# DOCUMENT TEXT
Author:   Elizabeth Wein

Genre:  Fiction, Historical Fiction, World War II

368 pages, published September 10, 2013

Reading Format:  Audio Book

 

Summary

While flying an Allied fighter plane from Paris to England, American ATA pilot and amateur poet, Rose Justice, is captured by the Nazis and sent to Ravensbrück, a notorious women’s concentration camp.  During her time there, Rose befriends the “Rabbits,” a group of women subjected to horrific Nazi experimentation. In the face of unspeakable crimes, Rose and her friends suffer horribly, but also find the strength to act with compassion, courage and cunning.

 

Quotes 

“Hope is the most treacherous thing in the world. It lifts you and lets you plummet. But as long as you’re being lifted you don’t worry about plummeting.”

 

“God knows what I thought! Your brain does amazing acrobatics when it doesn’t want to believe something.”

 

“There are four forces which work together if you want to put something into the sky and have it stay there. One of these is lift.

 

Lift is made when the air pressure under a wing is greater than the air pressure over the wing. Then the wing gets pushed upwards. That’s how birds fly. That’s how kites fly – a kite is basically just a solitary wing. That’s how airplanes fly.

# DATA
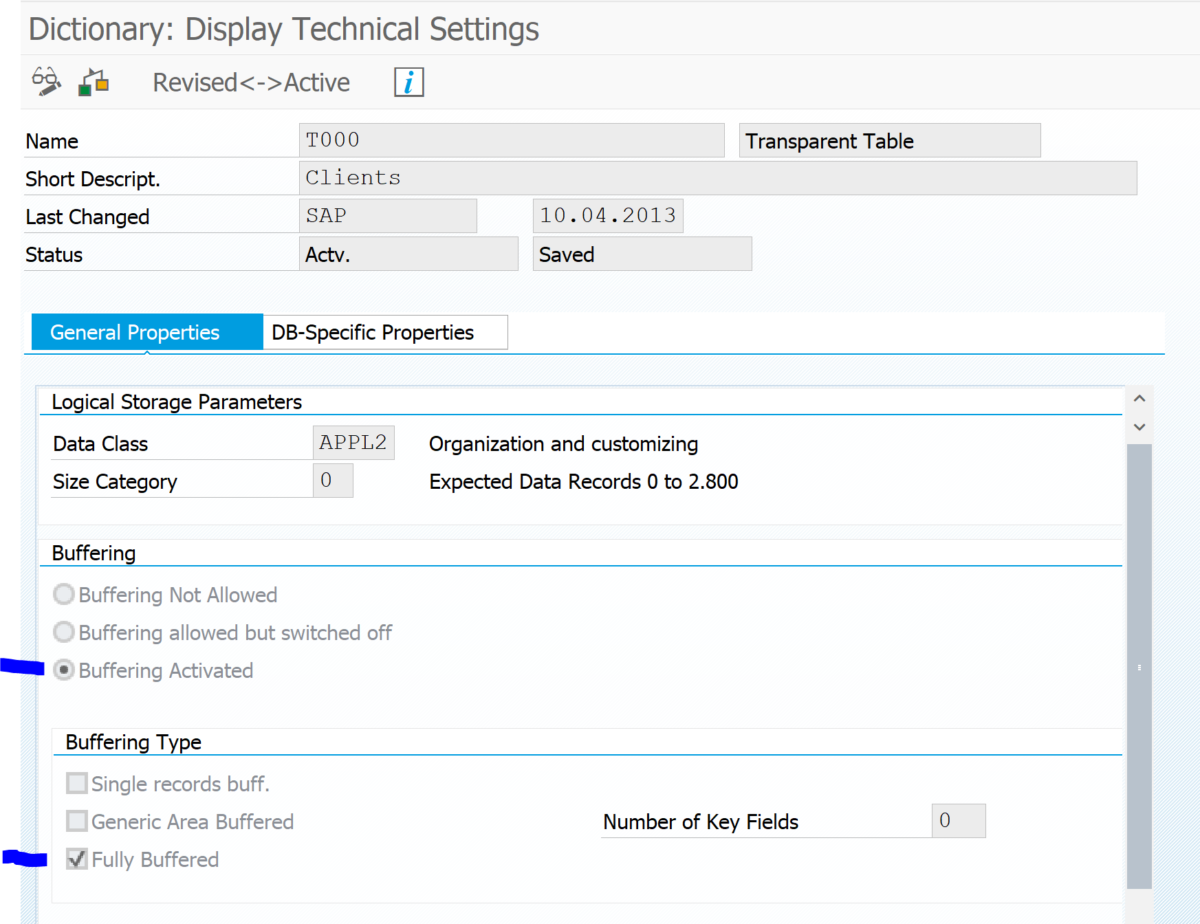The height and width of the screenshot is (924, 1200).
Task: Click the toolbar icon with green and orange squares
Action: point(93,80)
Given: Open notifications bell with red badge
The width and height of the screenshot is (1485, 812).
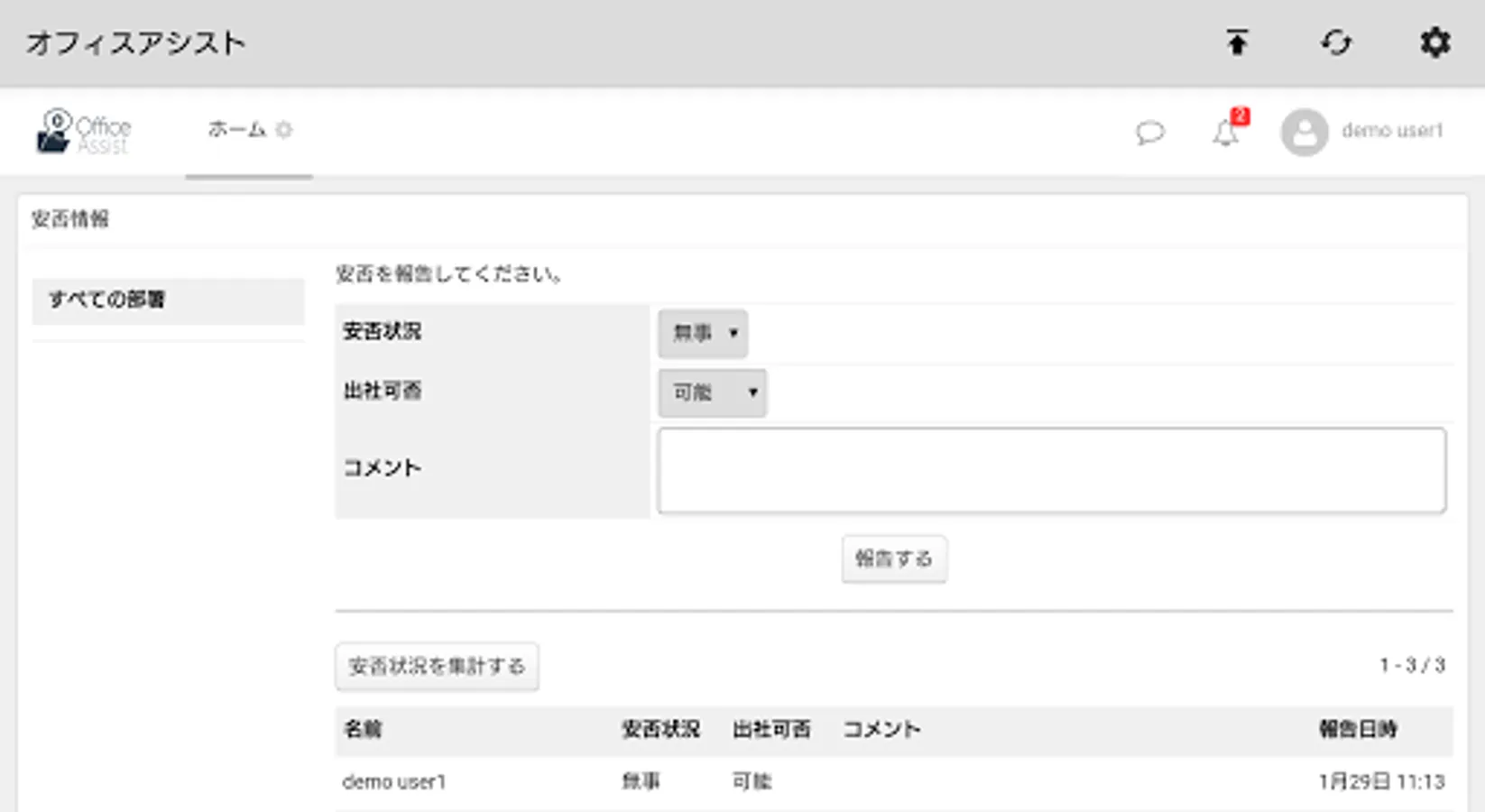Looking at the screenshot, I should point(1226,132).
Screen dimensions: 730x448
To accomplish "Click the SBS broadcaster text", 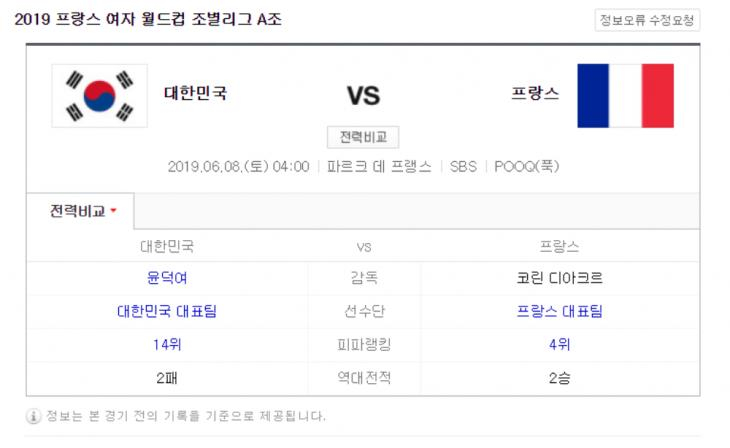I will click(463, 167).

# WHAT NEEDS TO BE DONE
Return the stretch of the book review from "While flying an" through "courage and cunning.", copied word for word.

# OUTPUT BELOW
While flying an Allied fighter plane from Paris to England, American ATA pilot and amateur poet, Rose Justice, is captured by the Nazis and sent to Ravensbrück, a notorious women’s concentration camp.  During her time there, Rose befriends the “Rabbits,” a group of women subjected to horrific Nazi experimentation. In the face of unspeakable crimes, Rose and her friends suffer horribly, but also find the strength to act with compassion, courage and cunning.